> **YOUR INSTRUCTIONS**
Transcribe the line that contains "You are a GUI" and every line after it to the end of the records, exactly and nothing else. Skip the pictures.

Stored records:
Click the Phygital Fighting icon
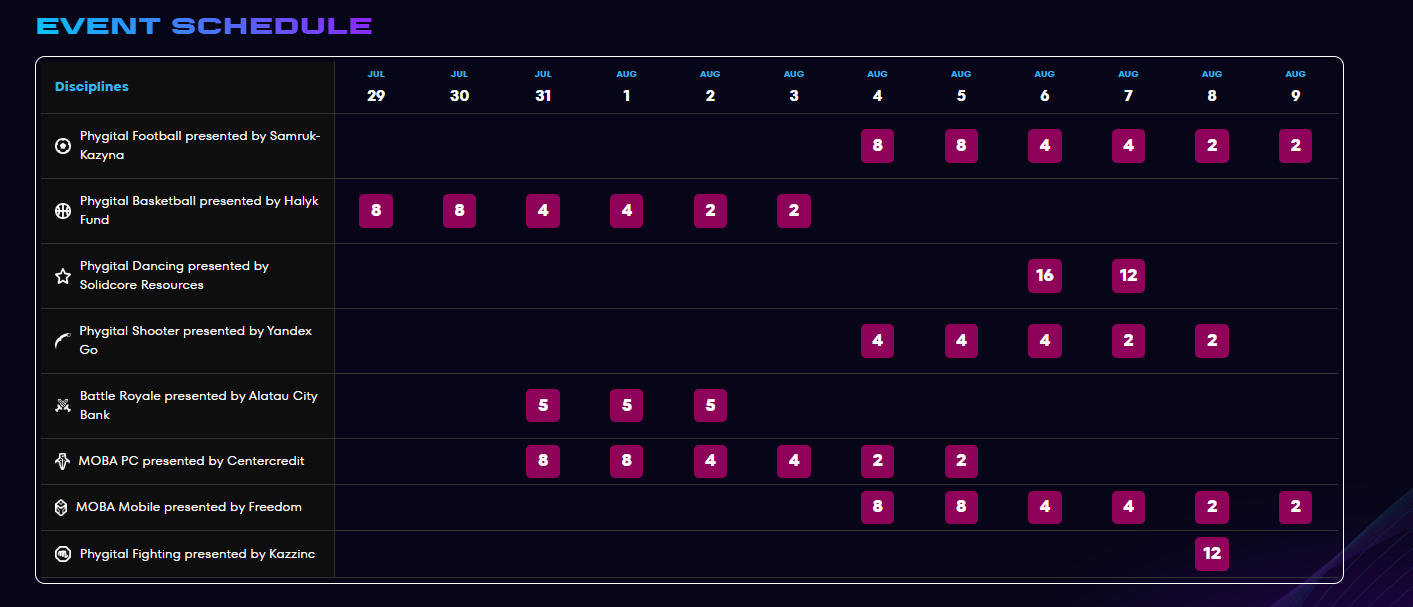The image size is (1413, 607). click(63, 554)
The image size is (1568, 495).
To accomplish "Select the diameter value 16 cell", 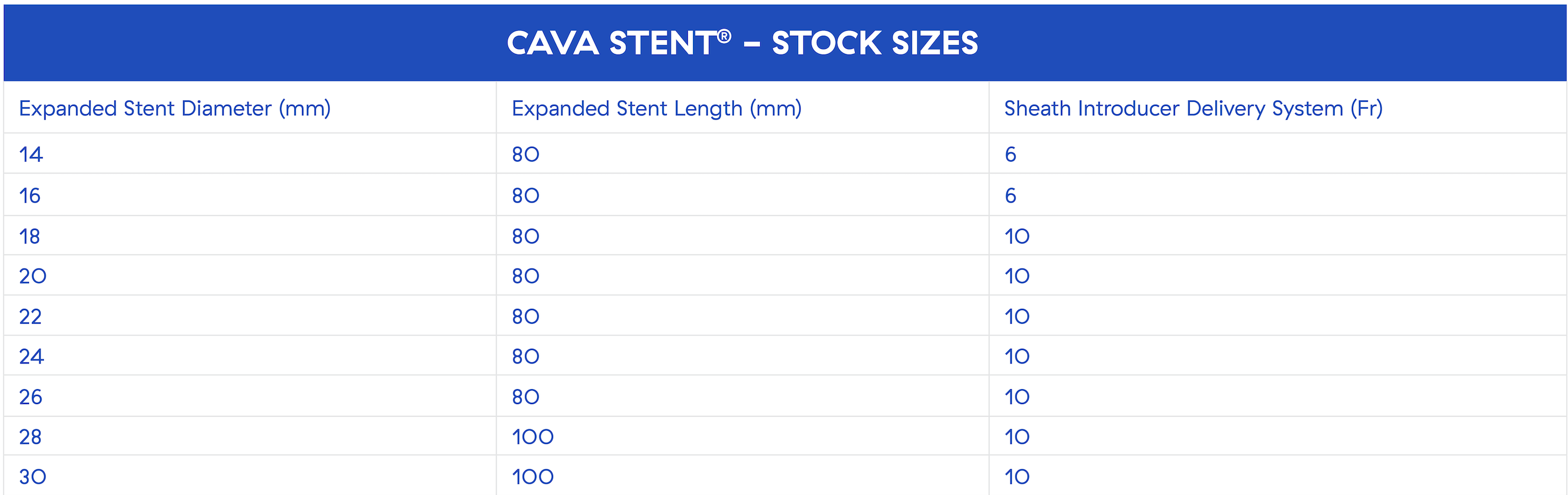I will (30, 196).
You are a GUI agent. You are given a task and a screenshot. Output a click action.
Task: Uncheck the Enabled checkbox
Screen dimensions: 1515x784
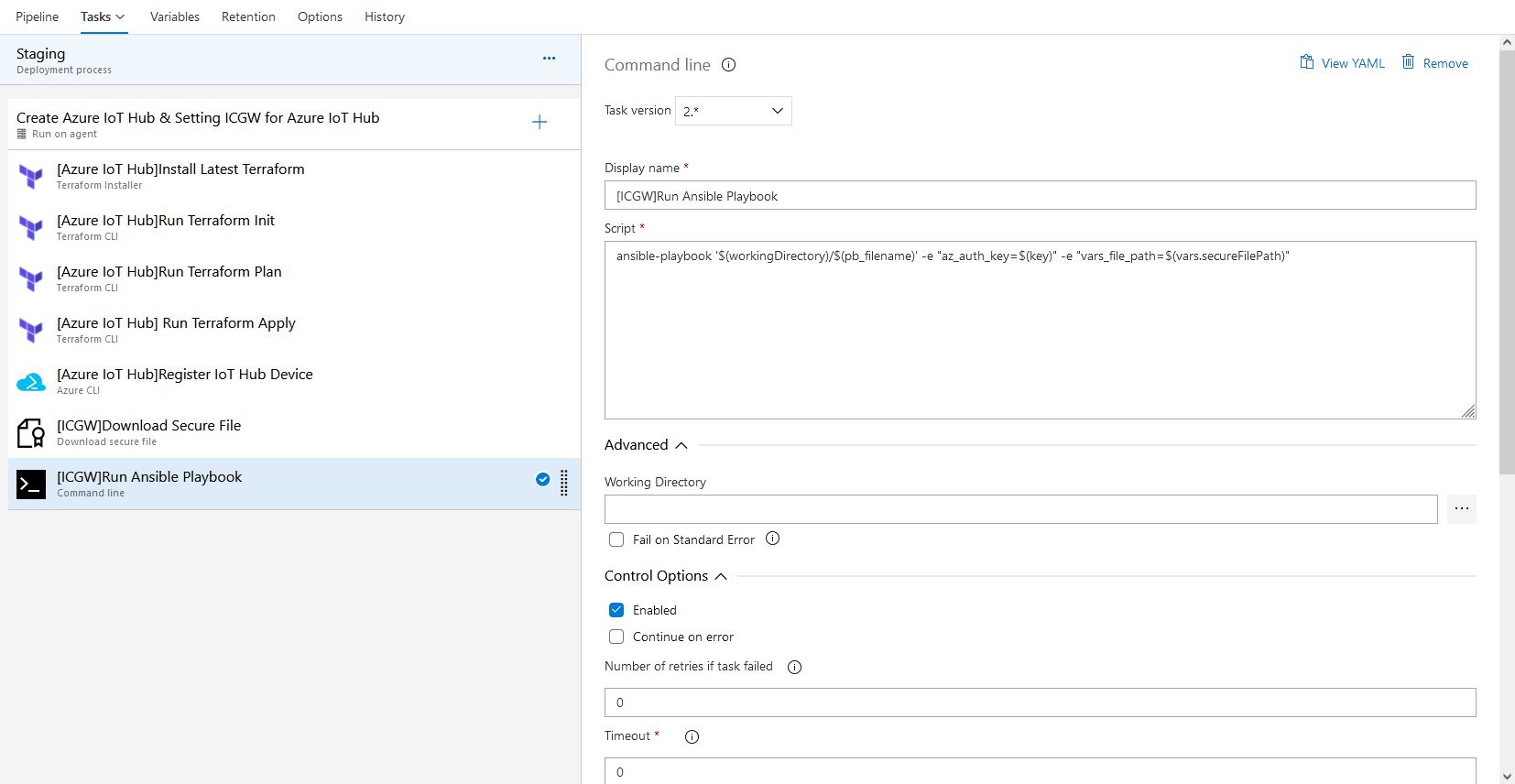pos(616,610)
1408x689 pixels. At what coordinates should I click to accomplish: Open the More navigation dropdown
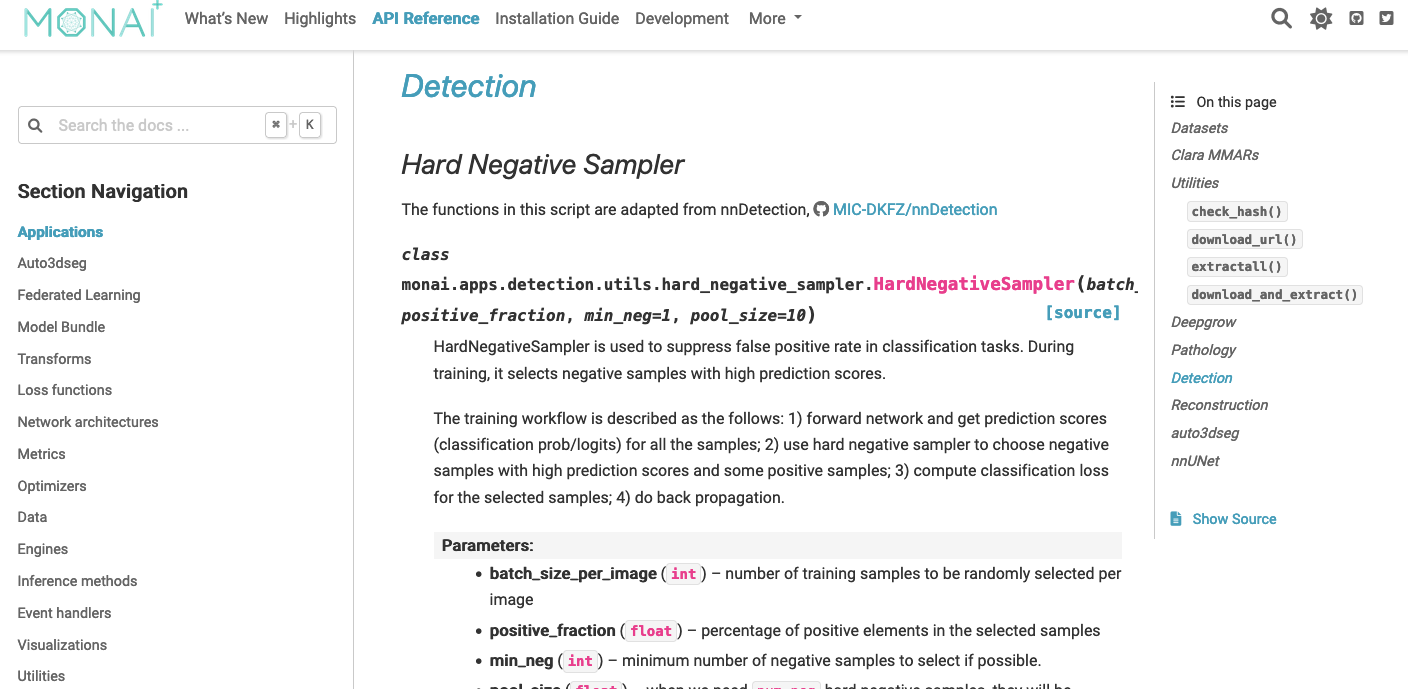(774, 18)
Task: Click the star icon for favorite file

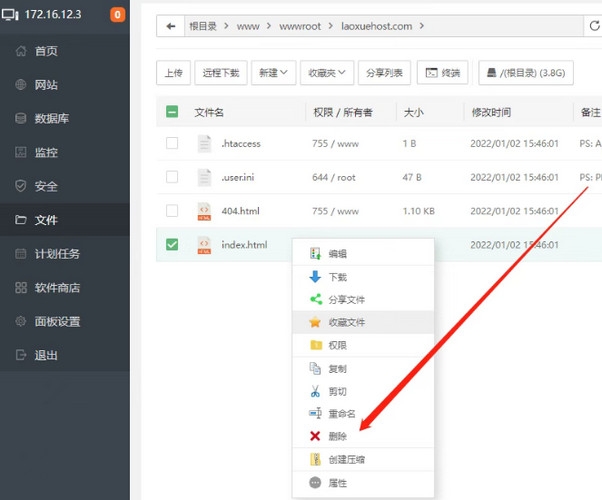Action: click(x=315, y=322)
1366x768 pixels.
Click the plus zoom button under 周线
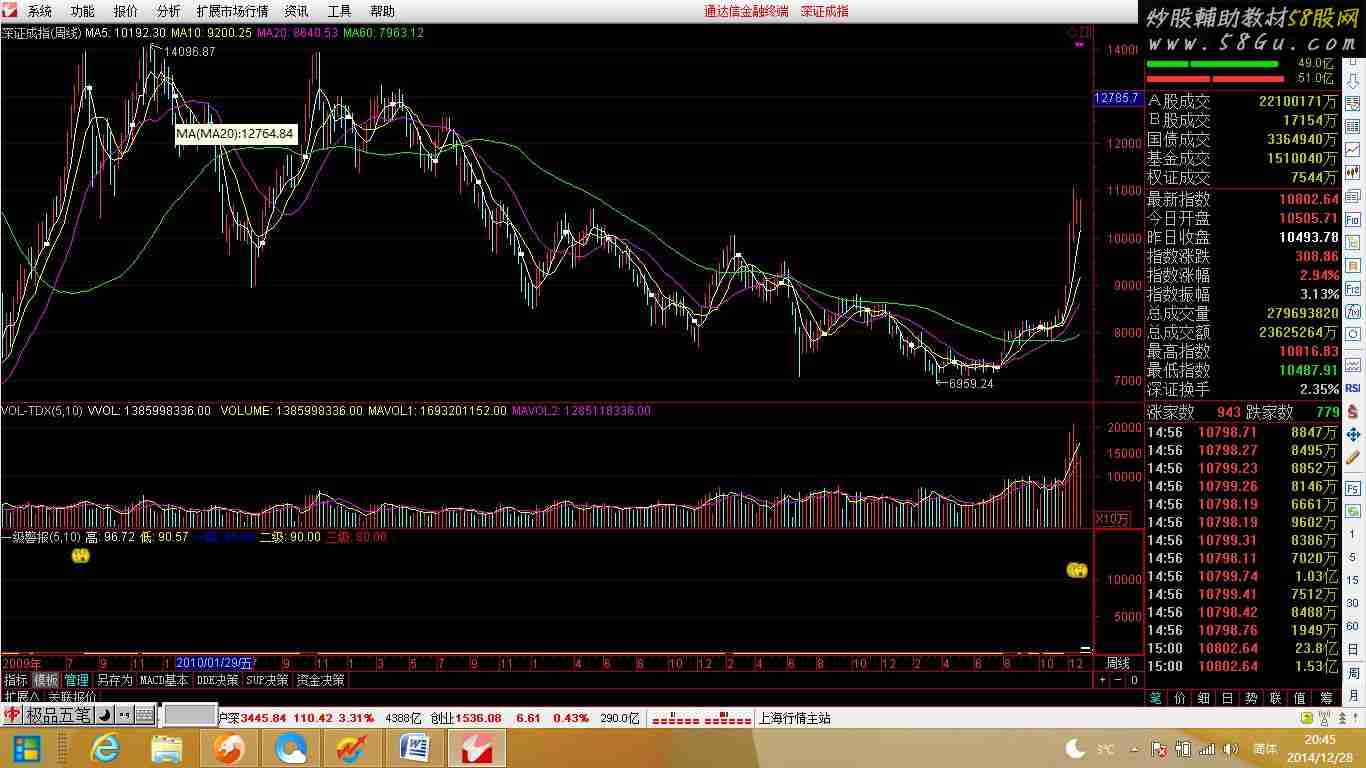coord(1103,680)
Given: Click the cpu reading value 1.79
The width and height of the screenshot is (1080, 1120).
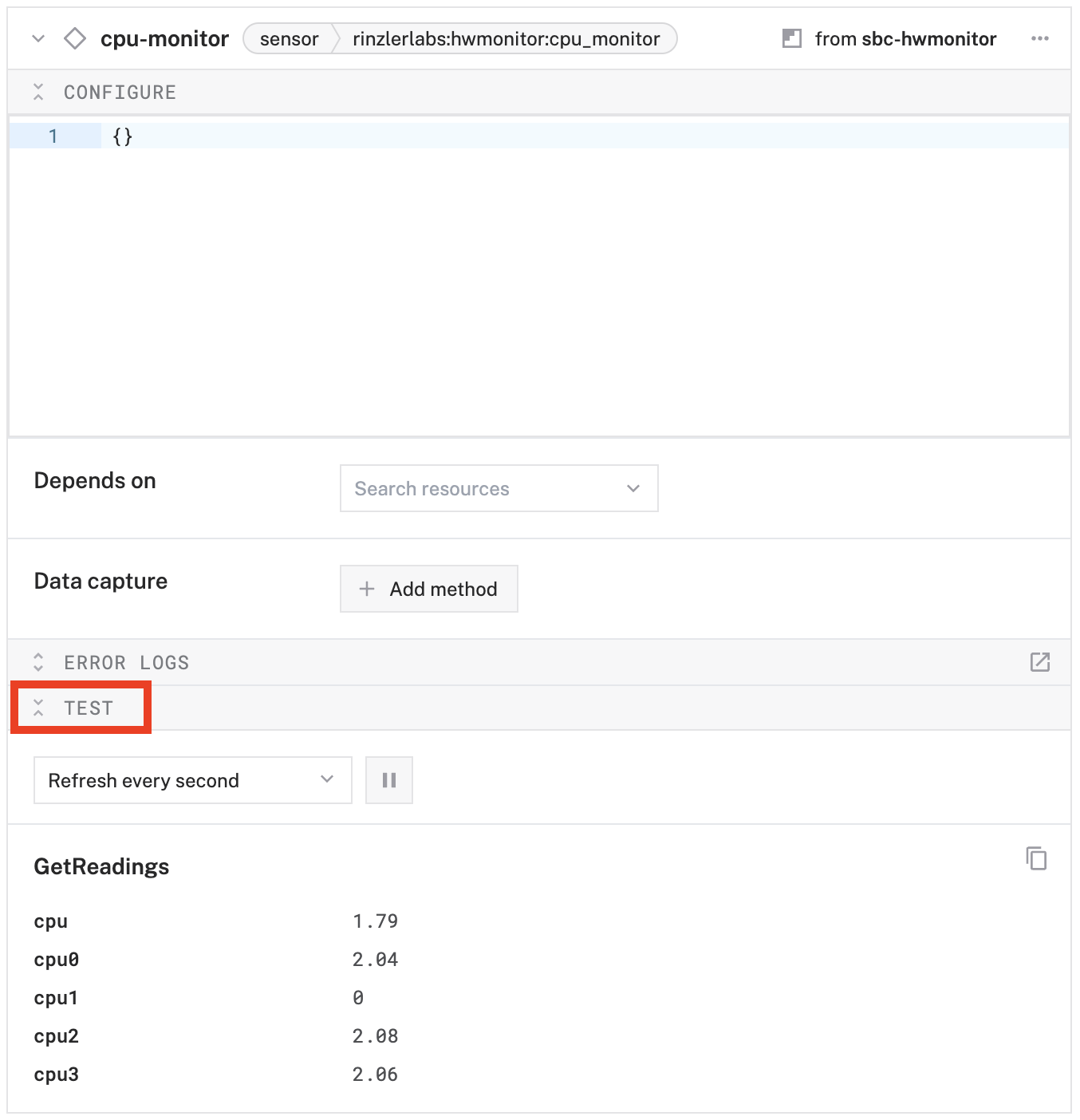Looking at the screenshot, I should [375, 921].
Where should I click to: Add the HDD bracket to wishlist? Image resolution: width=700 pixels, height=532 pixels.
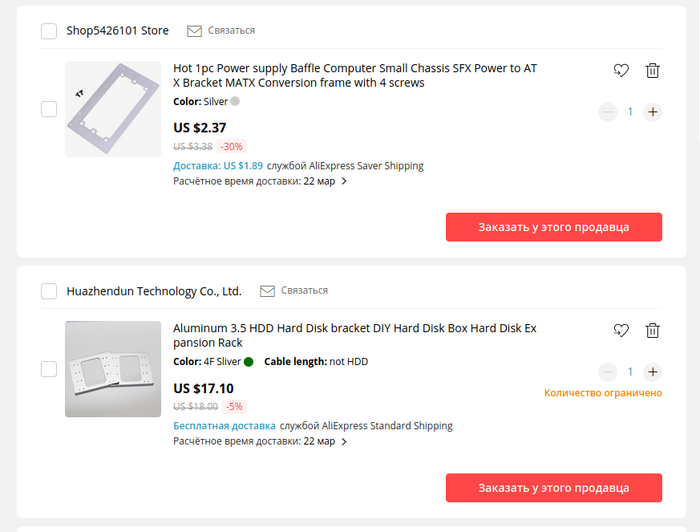(621, 330)
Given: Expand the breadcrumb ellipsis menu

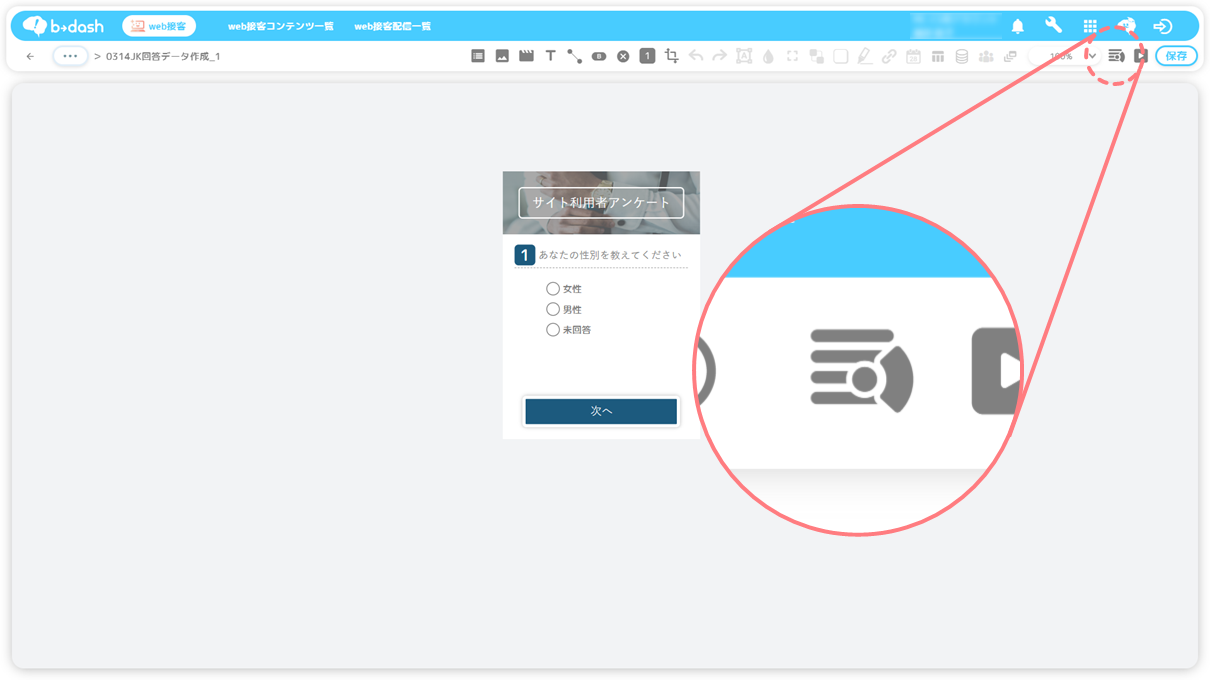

> **RESPONSE AREA**
You are a GUI agent. You are given a task and a screenshot. Output a click action.
Task: Uncheck the Enabled checkbox
Screen dimensions: 1515x784
pos(616,610)
1408x689 pixels. At what coordinates should I click to accomplish: Open the More navigation dropdown
(774, 18)
Task: Click the star icon for favorite file

Action: click(x=315, y=322)
1366x768 pixels.
Click the plus zoom button under 周线
coord(1103,680)
Given: Click the cpu reading value 1.79
The width and height of the screenshot is (1080, 1120).
Looking at the screenshot, I should [375, 921].
Where should I click to: Add the HDD bracket to wishlist? Image resolution: width=700 pixels, height=532 pixels.
(621, 330)
Given: Expand the breadcrumb ellipsis menu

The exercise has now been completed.